Oh, no. I’ve finished another good book. I hate that.
Cheever, A Life, the biography of the writer, John Cheever was fabulous and I’m not sure why I liked it so much. He was a lonely bi-sexual, a drunk for most of his life, an unhappy man, yet I loved this book.
It was honest, sharp and so insightful yet no one around him seemed to know him well. Everyone seemed to think of him as a nice and kindly man except for his wife who despised him for most of his life and his children who didn’t understand him. These were the people, incidentally, he wanted to please most, but he didn’t seem to know how to do it. Relationships of all kinds seemed to elude him.
What interests me, too, is that much is told from the point-of-view of his journals which he seemed not to want to hide, in which he referred to his loathing of his homosexual tendencies and fears that his drinking is what made his wife hate him so much (though she fixed him dinner without fail for all the years of their marriage and cared for him during his final bout with cancer.) I wonder, too, why more didn’t read his journals during his life and find out more about him. He invited his son to read them and sat watching him at one point as he read. No one seemed interested. It made me want to keep a journal better and more honestly.
I think I love the beauty of the writing of this book and the mingling of that with the beauty and honesty of the writing of John Cheever himself is what got me. I don’t really know if I’ve read much of John Cheever’s work at all. I’ve read much of his rivals’ works: John Updike, whom I love, Saul Bellow, John Irving. Cheever is mostly known for his short stories. But I’d heard so much about this biography that I had to give it a shot and I’m so glad I did. I still may not try much of his work as it has settled back into obscurity a bit, but his life I love.
Hope my family, friends and former students aren't too alarmed at the range of my reading interests. Somehow such things don't alarm me as much as they seem to other people. I think there is great beauty in understanding the difficulties of others. I don't enjoy crassness nor do I have a prurient interest in obscenity and suffering. In fact I'll stop reading if I find in books things that appeal to such things.
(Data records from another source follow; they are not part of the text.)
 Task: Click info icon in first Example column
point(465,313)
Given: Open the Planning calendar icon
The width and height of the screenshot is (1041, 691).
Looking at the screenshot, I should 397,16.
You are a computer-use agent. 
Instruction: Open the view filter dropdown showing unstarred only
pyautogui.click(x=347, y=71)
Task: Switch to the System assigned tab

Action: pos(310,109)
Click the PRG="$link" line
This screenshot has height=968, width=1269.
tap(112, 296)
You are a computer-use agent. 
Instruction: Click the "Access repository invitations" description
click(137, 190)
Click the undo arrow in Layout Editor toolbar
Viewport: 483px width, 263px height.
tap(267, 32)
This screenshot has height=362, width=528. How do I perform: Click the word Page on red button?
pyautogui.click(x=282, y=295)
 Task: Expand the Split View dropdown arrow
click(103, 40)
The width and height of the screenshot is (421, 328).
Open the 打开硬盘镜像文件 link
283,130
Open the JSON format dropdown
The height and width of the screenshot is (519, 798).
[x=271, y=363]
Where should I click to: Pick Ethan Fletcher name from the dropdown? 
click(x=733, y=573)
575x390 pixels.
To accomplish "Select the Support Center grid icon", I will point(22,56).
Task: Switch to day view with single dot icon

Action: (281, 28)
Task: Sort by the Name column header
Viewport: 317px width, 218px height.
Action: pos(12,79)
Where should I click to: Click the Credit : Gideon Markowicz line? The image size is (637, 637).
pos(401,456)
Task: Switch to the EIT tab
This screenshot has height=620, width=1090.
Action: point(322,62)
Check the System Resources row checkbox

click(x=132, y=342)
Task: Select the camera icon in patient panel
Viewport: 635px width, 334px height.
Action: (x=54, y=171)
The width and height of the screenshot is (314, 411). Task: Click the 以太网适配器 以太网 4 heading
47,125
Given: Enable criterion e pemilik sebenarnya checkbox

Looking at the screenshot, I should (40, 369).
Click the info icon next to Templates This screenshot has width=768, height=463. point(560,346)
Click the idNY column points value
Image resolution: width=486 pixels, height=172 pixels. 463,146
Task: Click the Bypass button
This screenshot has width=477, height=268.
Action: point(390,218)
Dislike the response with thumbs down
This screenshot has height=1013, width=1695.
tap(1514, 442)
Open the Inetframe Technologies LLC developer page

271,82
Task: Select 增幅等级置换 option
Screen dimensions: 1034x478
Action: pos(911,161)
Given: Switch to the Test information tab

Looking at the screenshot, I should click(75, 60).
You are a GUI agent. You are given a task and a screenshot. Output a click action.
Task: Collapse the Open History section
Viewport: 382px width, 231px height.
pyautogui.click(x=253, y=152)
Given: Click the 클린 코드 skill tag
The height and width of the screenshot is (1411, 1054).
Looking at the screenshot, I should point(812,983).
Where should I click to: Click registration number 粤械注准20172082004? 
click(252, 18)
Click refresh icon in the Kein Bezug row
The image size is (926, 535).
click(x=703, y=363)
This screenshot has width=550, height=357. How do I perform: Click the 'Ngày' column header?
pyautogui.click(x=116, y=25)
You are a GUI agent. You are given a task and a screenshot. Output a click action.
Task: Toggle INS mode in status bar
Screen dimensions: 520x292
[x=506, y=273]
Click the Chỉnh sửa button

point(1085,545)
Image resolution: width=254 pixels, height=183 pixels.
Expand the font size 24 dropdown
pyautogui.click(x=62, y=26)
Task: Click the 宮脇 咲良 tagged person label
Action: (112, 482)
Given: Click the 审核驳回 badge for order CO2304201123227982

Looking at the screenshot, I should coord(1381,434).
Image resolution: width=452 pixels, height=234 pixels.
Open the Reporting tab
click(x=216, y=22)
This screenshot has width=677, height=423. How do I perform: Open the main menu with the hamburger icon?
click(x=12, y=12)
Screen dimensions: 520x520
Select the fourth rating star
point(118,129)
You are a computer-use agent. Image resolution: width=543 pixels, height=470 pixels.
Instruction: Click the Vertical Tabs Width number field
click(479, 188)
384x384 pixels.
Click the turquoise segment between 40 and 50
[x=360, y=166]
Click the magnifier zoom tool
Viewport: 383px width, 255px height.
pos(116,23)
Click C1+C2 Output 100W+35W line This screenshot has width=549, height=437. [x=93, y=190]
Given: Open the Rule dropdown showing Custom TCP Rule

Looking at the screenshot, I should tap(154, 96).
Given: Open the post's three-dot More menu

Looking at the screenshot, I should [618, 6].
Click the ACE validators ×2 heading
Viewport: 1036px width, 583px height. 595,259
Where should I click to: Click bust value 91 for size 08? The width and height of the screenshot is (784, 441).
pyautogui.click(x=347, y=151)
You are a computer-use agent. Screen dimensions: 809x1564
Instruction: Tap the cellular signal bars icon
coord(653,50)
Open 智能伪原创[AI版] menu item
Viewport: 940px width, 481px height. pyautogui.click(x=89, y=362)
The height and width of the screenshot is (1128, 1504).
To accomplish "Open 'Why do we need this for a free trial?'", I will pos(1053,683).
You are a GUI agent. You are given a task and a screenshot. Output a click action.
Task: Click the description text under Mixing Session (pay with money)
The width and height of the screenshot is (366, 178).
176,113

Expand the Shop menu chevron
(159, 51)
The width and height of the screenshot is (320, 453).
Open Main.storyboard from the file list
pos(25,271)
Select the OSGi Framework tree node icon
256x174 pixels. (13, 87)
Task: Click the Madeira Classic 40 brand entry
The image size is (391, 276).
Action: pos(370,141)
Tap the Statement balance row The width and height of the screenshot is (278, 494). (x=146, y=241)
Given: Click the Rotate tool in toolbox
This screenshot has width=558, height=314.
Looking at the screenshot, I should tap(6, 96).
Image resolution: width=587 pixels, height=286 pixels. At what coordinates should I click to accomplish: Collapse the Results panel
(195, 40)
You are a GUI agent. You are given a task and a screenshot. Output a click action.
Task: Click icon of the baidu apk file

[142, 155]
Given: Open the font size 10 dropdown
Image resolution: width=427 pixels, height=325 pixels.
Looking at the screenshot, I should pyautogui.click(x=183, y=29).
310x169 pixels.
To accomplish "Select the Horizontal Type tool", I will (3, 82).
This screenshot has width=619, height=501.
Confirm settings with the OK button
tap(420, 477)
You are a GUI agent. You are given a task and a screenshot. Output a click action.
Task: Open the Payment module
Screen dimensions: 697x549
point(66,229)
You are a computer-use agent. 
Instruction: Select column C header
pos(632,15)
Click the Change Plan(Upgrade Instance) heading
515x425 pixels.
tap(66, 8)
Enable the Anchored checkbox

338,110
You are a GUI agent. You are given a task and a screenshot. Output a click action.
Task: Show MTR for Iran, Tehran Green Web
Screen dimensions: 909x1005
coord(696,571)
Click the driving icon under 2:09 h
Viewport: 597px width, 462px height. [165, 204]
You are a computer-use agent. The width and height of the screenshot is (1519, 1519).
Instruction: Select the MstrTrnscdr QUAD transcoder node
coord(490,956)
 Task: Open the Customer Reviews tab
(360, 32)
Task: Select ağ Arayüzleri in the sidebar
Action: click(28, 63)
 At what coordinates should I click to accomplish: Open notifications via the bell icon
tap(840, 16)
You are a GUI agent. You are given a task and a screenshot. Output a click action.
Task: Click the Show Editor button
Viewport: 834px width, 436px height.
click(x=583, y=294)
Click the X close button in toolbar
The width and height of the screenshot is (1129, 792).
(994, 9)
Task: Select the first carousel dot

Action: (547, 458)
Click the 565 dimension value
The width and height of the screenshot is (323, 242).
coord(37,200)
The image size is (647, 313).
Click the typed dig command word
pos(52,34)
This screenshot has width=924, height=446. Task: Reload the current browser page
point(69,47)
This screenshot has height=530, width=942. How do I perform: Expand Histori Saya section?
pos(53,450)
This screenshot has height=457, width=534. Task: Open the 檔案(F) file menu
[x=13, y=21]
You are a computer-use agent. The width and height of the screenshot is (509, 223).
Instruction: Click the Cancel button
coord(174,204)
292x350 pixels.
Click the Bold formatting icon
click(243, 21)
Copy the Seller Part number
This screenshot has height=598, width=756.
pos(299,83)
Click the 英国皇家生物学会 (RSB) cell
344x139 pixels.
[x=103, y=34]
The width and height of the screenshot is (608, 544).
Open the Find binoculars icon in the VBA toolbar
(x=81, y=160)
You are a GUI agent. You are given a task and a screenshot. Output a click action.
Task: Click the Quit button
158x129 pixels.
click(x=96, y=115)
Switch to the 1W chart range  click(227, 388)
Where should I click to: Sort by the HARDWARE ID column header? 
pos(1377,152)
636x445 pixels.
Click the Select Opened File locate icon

But perhaps that is what the appeal in my Master's Degree in Educational Counseling was. To understand the human heart a little better and sympathize, empathize and wish a little I could help out those for whom life is tough. God knows everything and I am so far from that but something inside me tells me that he approves when I seek to understand the hurting that goes on. I think that's why he made me tough and not especially judgmental. No excuses, just a little explanation I guess.